[[ DATA TO USE open ]]
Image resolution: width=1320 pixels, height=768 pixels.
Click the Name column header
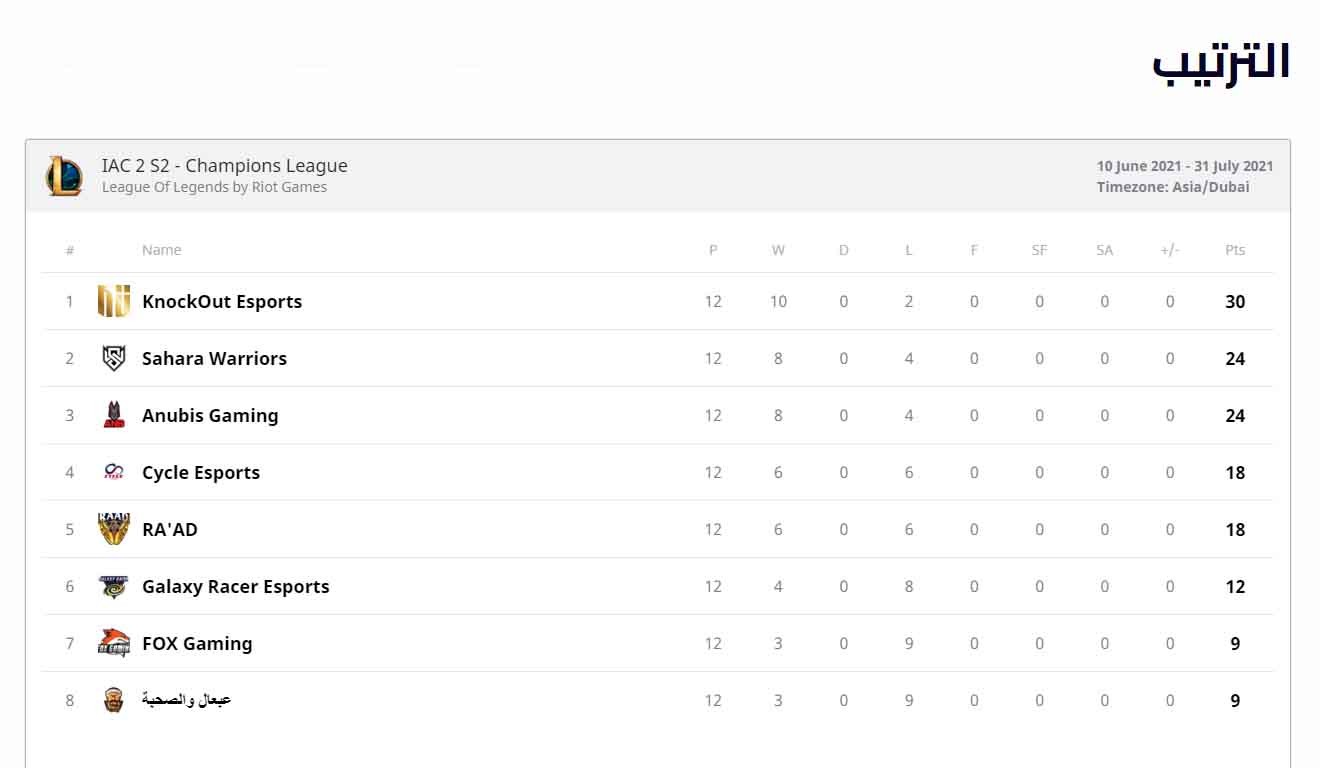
[[ DATA TO USE closed ]]
[[ DATA TO USE open ]]
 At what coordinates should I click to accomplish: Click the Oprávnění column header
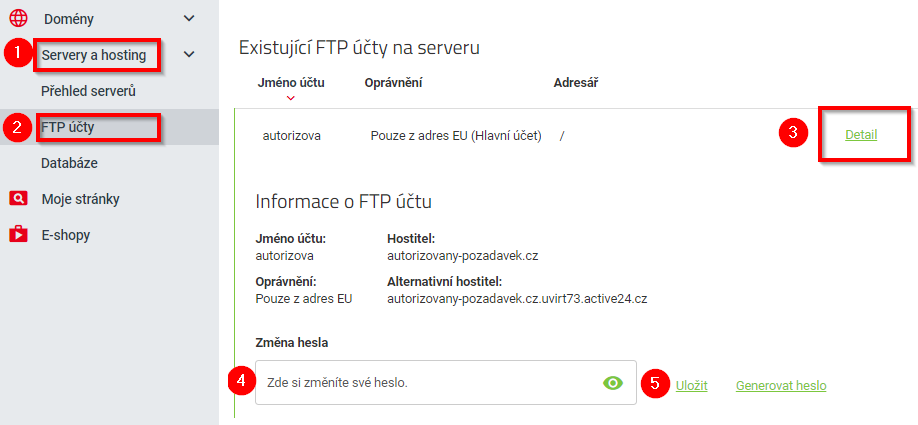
[[ DATA TO USE closed ]]
[[ DATA TO USE open ]]
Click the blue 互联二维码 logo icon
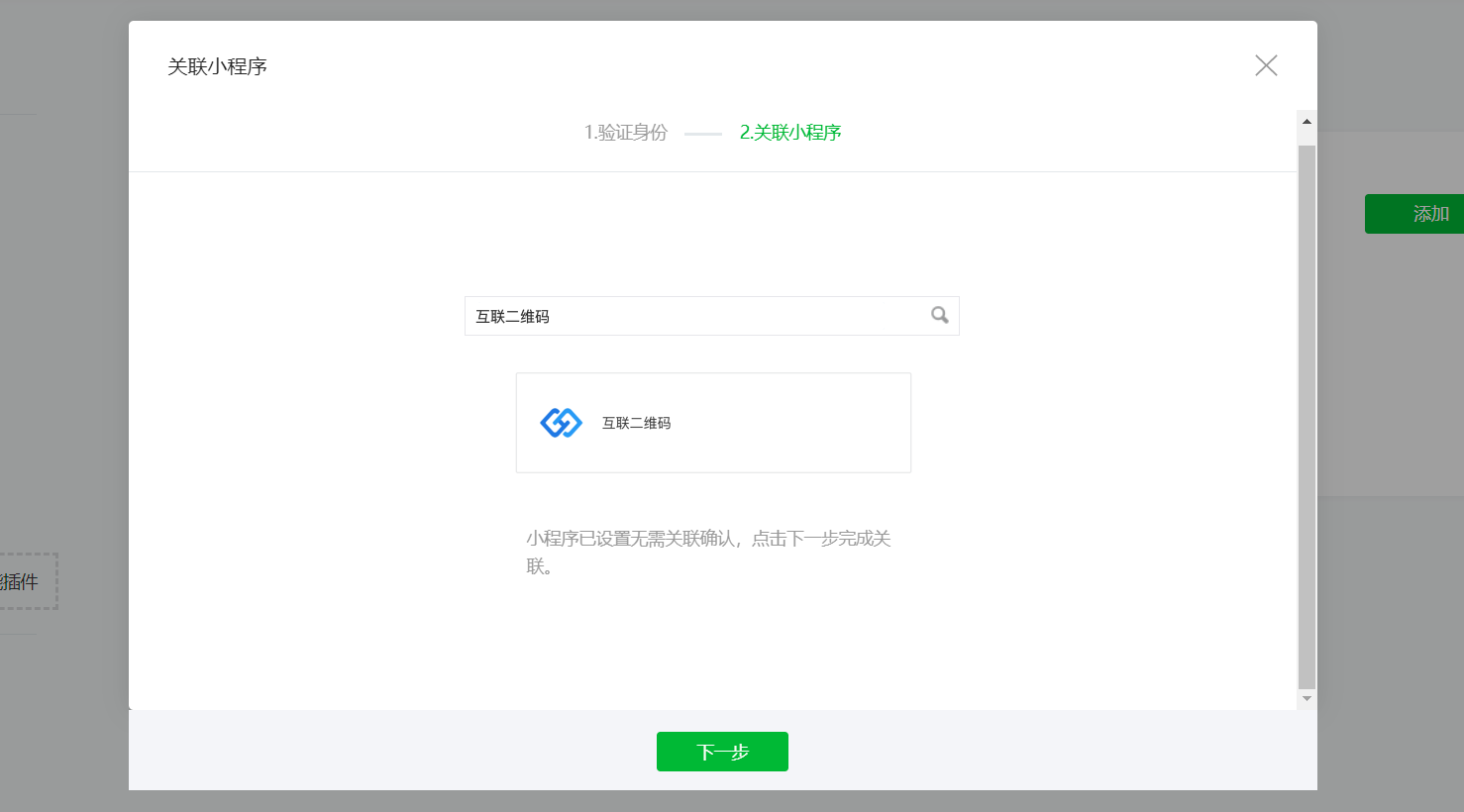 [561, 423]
[[ DATA TO USE closed ]]
**ABOUT THIS TASK:** Which lines above contain the word "header"? List them.

**ANSWER:**
Click the Name column header
 At what coordinates should I click to accomplish: Click the Oprávnění column header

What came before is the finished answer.